Hello people I'm implementing the Stupid Backoff (page 2, equation 5) smoothing technique for a project I'm working on and I have a question on its implementation. This is a smoothing algorithm used in NLP, Good-Turing is I guess the most well known similar algorithm.
A brief description of the algorithm is: When trying to find the probability of word appearing in a sentence it will first look for context for the word at the n-gram level and if there is no n-gram of that size it will recurse to the (n-1)-gram and multiply its score with 0.4. The recursion stops at unigrams.
So if I want to find the probability of "day" in the context of "a sunny day" it would first look to see if the tri-gram "a sunny day" exists in the corpus, if not it would try the same with the bigram "sunny day" and finally it would just get the frequency for "day" divided by the corpus size (total number of words in the training data).
My question is: Do I multiply the score with 0.4 every time I reduce the size of the n-gram?
So in the above example if we are not able to find a tri-gram or bi-gram the final score would be:
0.4 * 0.4 * frequency(day) / corpus_size?

:: Records supplied ::
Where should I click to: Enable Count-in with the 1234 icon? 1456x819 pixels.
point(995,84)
* * *
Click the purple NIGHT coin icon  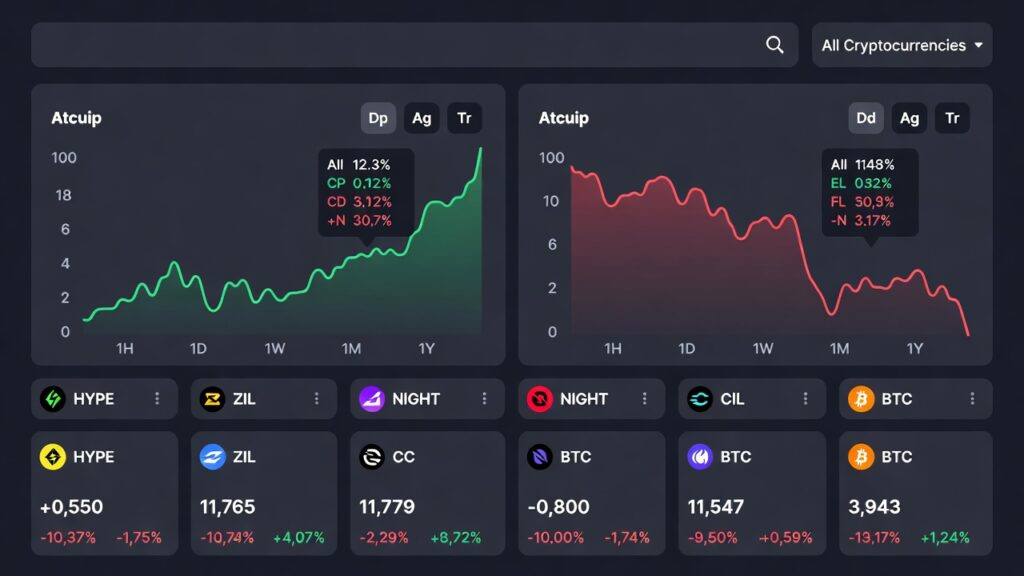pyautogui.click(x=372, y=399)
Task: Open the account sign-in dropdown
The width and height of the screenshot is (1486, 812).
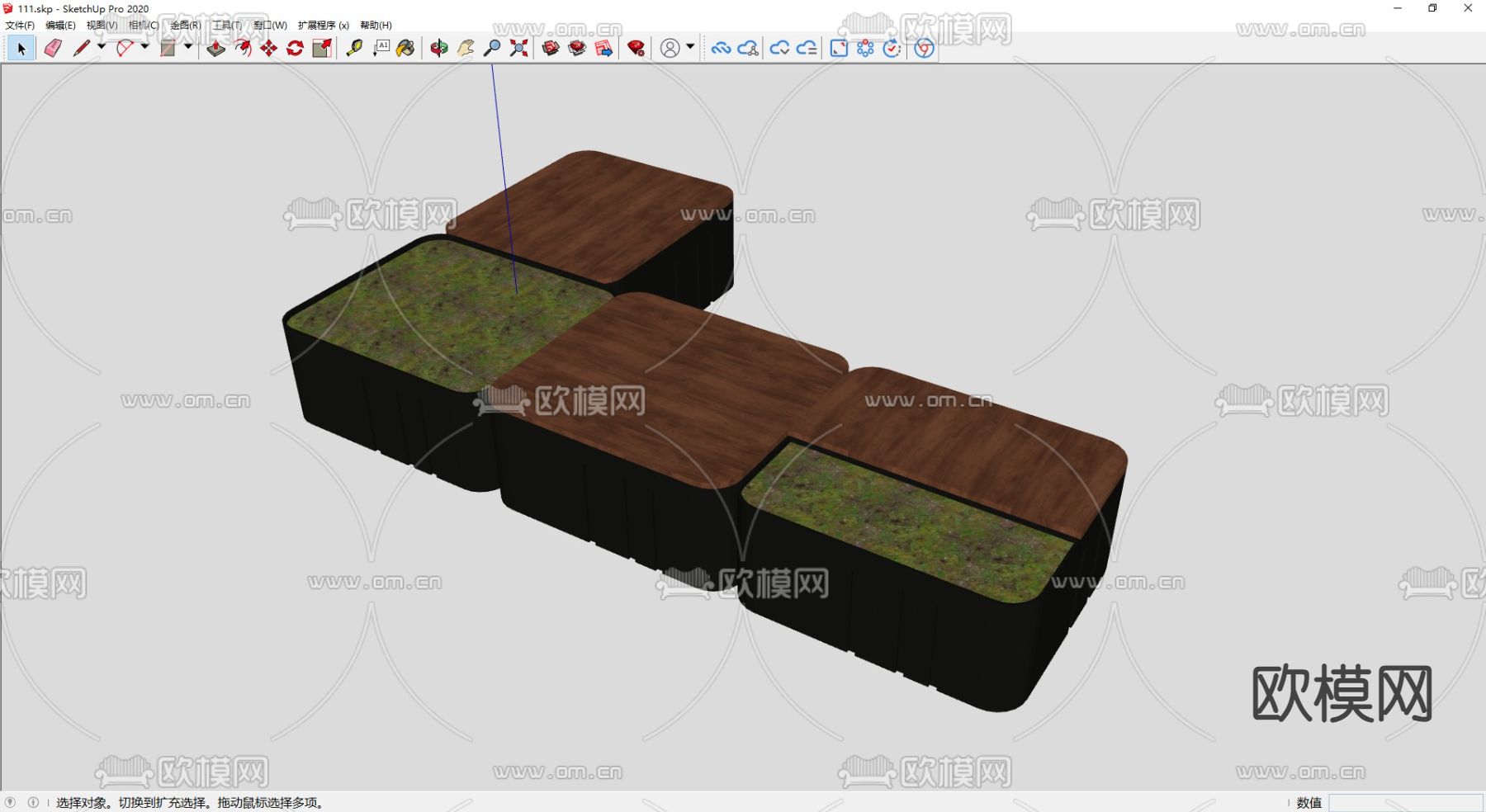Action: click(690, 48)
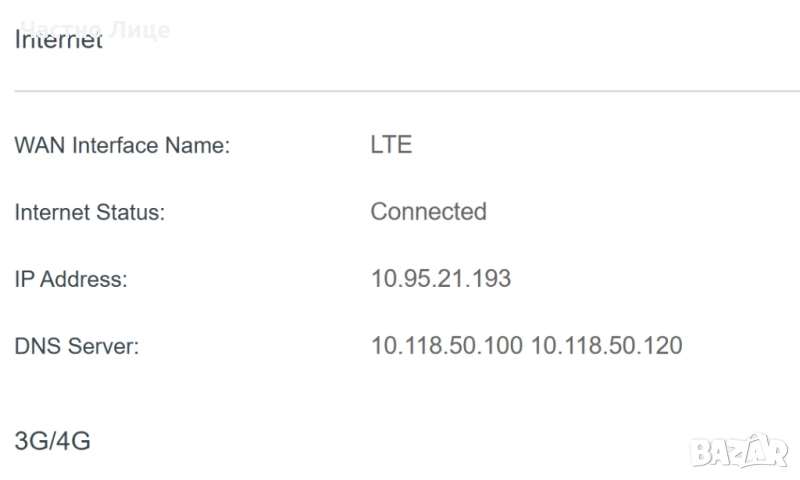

:: Required work ::
- 1) From the listing, write out the part that opens with the line containing "Task: Open the account sign-in dropdown" and closes with the line containing "Action: click(690, 48)", copying each line as it appears. Leave the pictures out of your answer.
- 2) Write what comes next in the forum post about implementing Stupid Backoff smoothing, picking up after its final line.

:: Responses to the exercise ::
- 1)
Task: Open the account sign-in dropdown
The width and height of the screenshot is (1486, 812).
Action: click(690, 48)

- 2)
or do I just multiply once at the final level so regardless of how many backoffs I have to make I just multiply the final score with 0.4?
Basically I read equation 5 as you describe in your math above.
So for "a sunny day" where no instance was observed, you would calculate S("day" | "a sunny"). Not finding the trigram "a sunny day" you would take case two in equation 5, and estimate S("day" | "a sunny") as alpha * S("day" | "sunny").
If again, you recorded no observances of "sunny day" you would approximate S("day" | "sunny") as alpha * S("day"), which is the terminal case f("day") / N (the number of observed unigrams).
By setting alpha to 0.4 you get exactly what you wrote out above.
Hope this helps.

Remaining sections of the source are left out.